Hundreds of shoppers and a few dozen protesters were on hand for the opening ceremony of the Whole Foods grocery store in the Lakeway Center on Wednesday, May 11.
For the shoppers, Wednesday was a chance to check out what the 50,000-square-foot natural foods store at 1030 Lakeway Drive had to offer. While many did have a few items in carts and baskets, quite a few were browsing the different departments, trying out samples and talking to employees and vendors.
They offer food that Bellingham people want. I think they’ll be very successful here.
Kenna Bird, Whole Foods customer
Western Washington University students Gabby Hagemark and Kenna Bird were excited the store finally opened in Bellingham. Bird, who has been in Whole Foods stores before, said she was spending opening day checking out the bakery as well as gluten-free options.
“They offer food that Bellingham people want,” Bird said. “I think they’ll be very successful here.”
Around 40 protesters arrived about 20 minutes before the 9 a.m. breaking of the bread ceremony with signs, music and a megaphone. They were there to protest the selling of Driscoll’s berries at the store. Driscoll’s buys some of its berries from Sakuma Brothers Farm of Skagit County, where farm workers are protesting work conditions while also attempting to get a union contract with the farm. The protesters shouted chants and talked about worker wages during some of the Whole Foods planned speeches.
The opening ceremonies continued, and employees handed out bread to customers as the store opened soon after 9 a.m., with the protesters dispersing soon after.

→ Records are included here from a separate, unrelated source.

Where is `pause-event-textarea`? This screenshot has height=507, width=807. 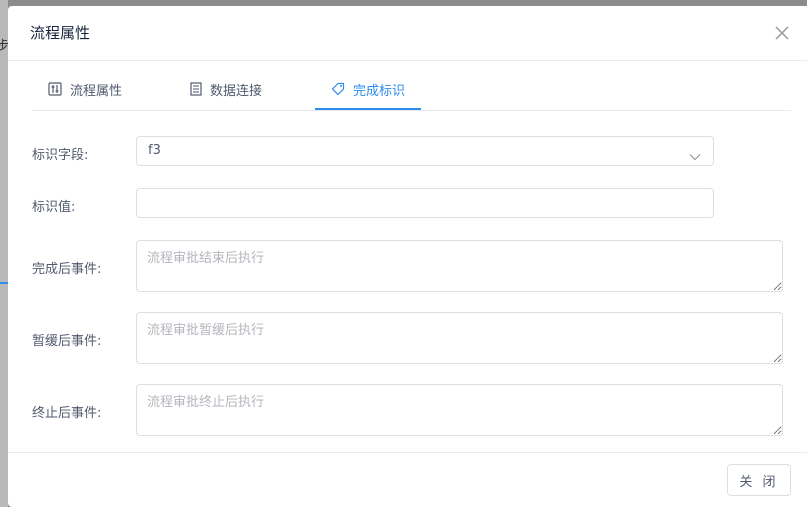
pause-event-textarea is located at coordinates (460, 338).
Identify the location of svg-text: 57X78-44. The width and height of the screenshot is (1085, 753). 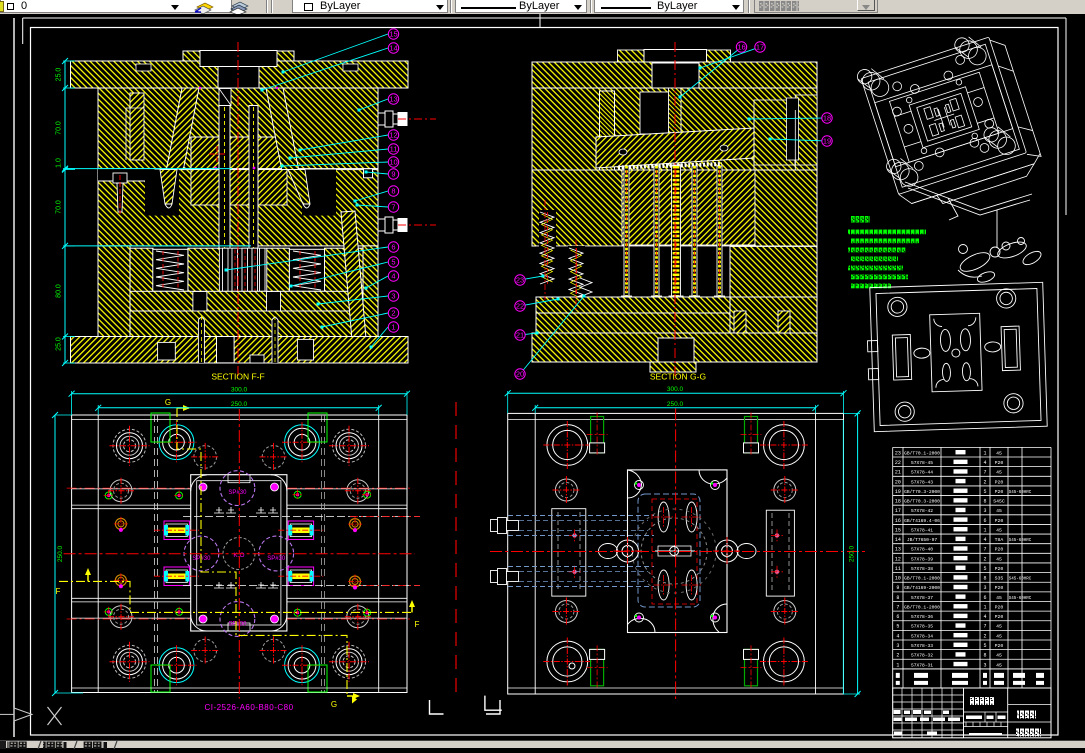
(922, 473).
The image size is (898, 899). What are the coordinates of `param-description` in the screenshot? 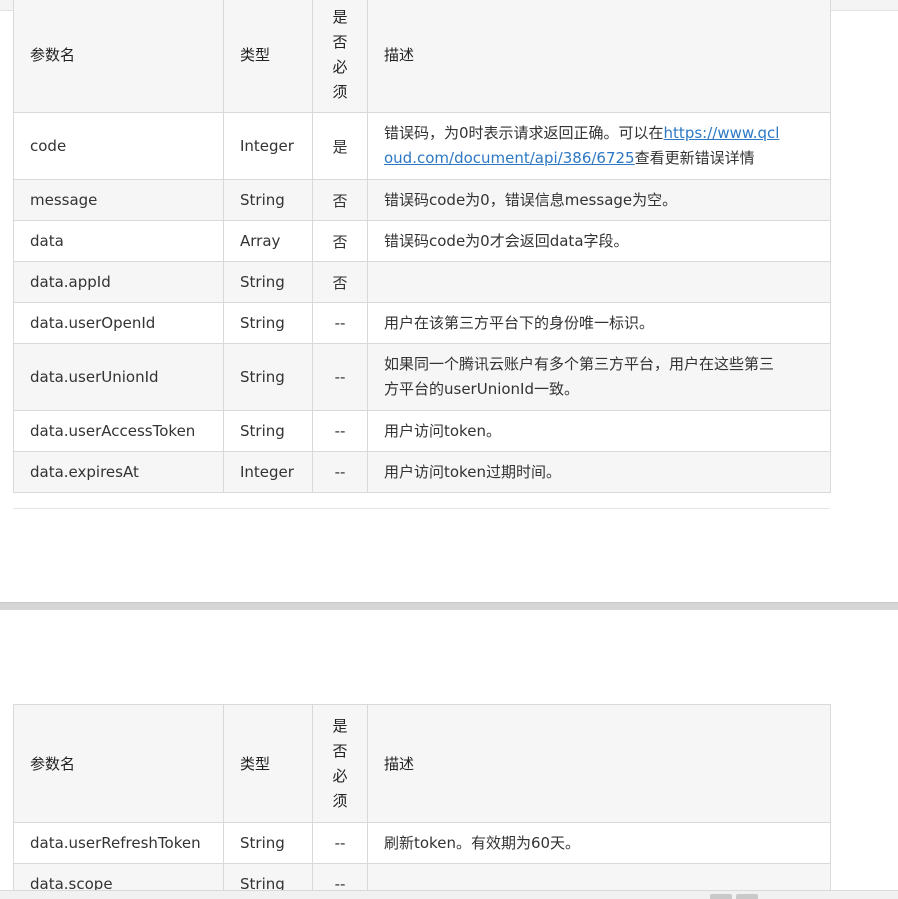 It's located at (599, 282).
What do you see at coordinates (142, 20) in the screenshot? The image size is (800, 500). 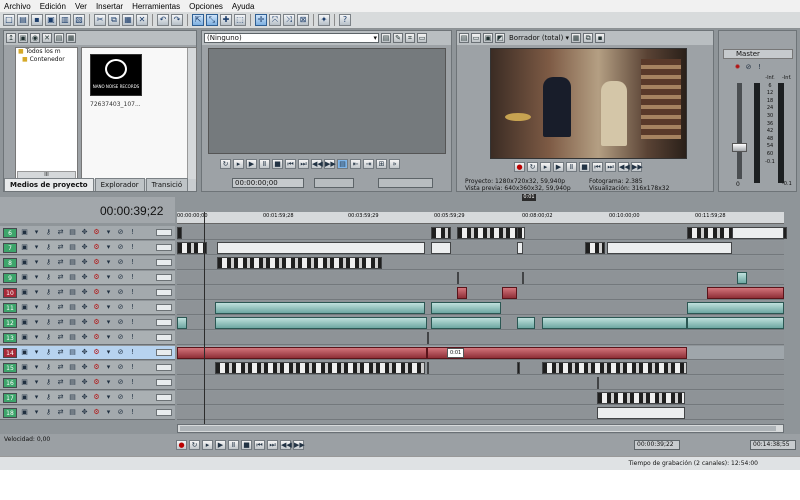 I see `delete-icon: ✕` at bounding box center [142, 20].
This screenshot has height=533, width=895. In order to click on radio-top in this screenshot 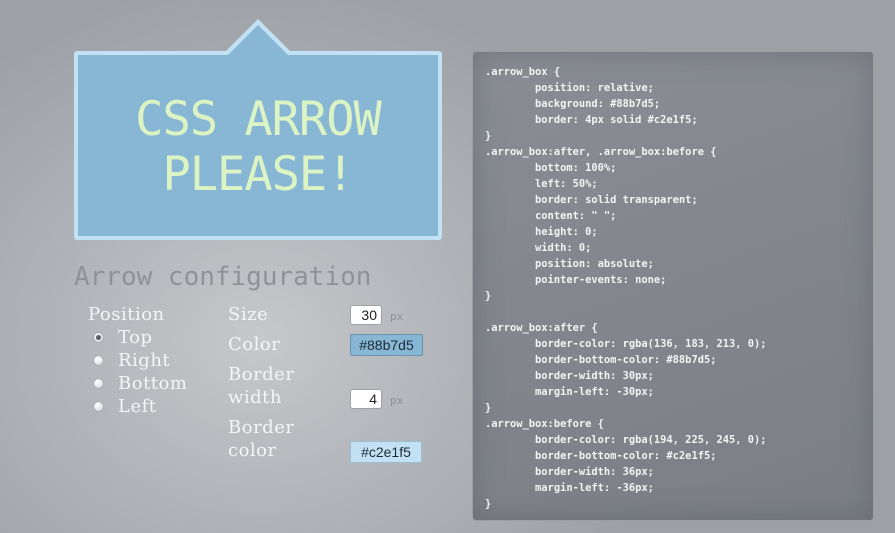, I will do `click(98, 338)`.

After the opening ceremony, Whole Foods Regional President Joe Rogoff said they did their research before deciding to sell Driscoll’s berries — like they do with all the products they sell. He added that the protesters have a right to come and object.
“I don’t like to out-shout people and would prefer a dialogue with them,” Rogoff said.
As for Bellingham, Rogoff said he was particularly happy to get a store open in this community.
“It’s really the community that brought us here,” Rogoff said, noting that they received a huge amount of emails and letters from people requesting that Whole Foods open in Bellingham.
At the time of the opening the Lakeway Center parking lot was packed, with many people opting to park at nearby businesses and side streets. Inside the store customers strolled through produce, meat, bakery, whole body, frozen and dairy departments talking to vendors. Also drawing interest were the juice/coffee bar as well as Far North, which makes pizza from Wood Stone ovens. The pizza restaurant also serves several Bellingham beers on tap, offering to can them with their “crowler” machine.
“We want to be a community gathering place,” Rogoff said. “Our mission is to make the world eat better.”